### Work to complete:
Write the following entries out again exactly, skipping each image.

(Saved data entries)
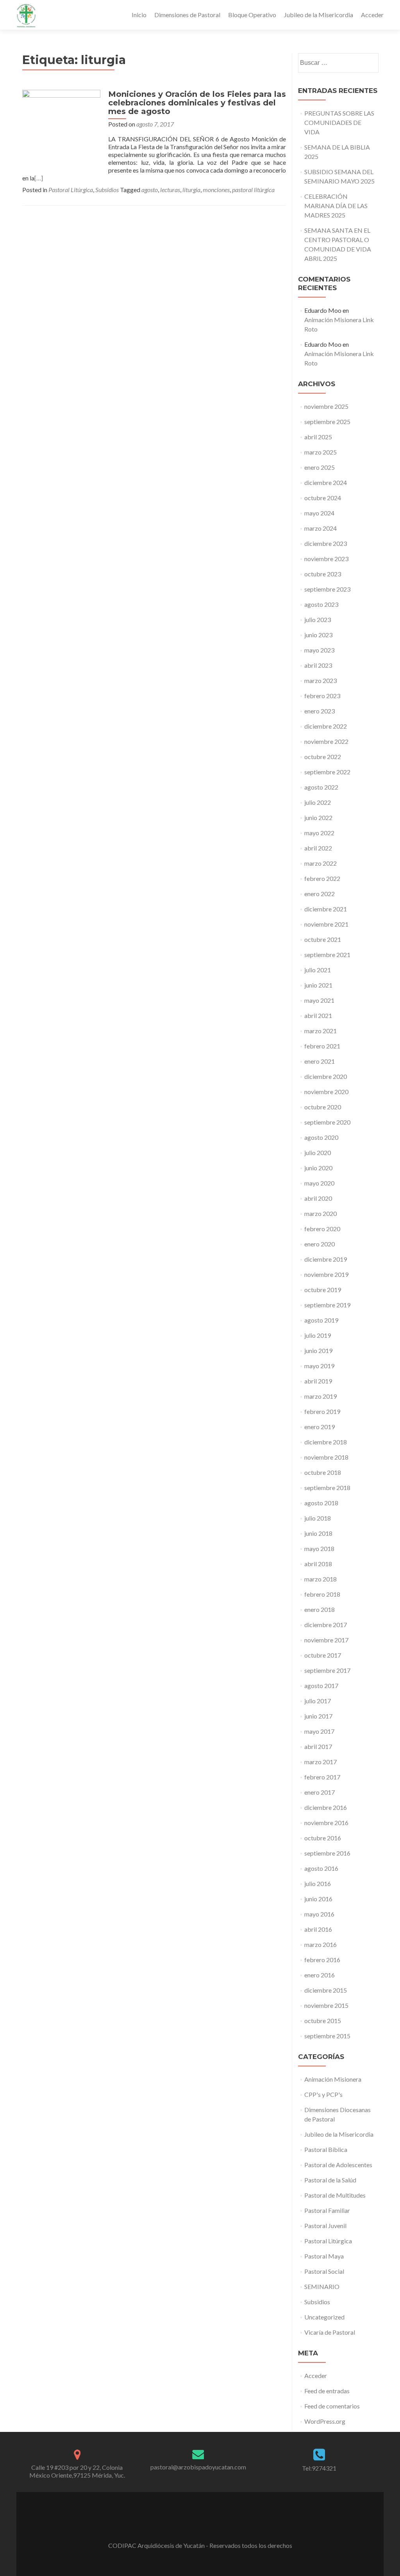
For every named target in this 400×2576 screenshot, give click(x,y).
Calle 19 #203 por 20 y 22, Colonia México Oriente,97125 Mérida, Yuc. (77, 2471)
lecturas (170, 189)
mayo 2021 (319, 1000)
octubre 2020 (322, 1107)
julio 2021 (317, 969)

### Response below:
For every named target in this 400×2576 screenshot, give click(x,y).
Calle 19 #203 por 20 y 22, Colonia México Oriente,97125 Mérida, Yuc. (77, 2471)
lecturas (170, 189)
mayo 2021 (319, 1000)
octubre 2020 (322, 1107)
julio 2021 (317, 969)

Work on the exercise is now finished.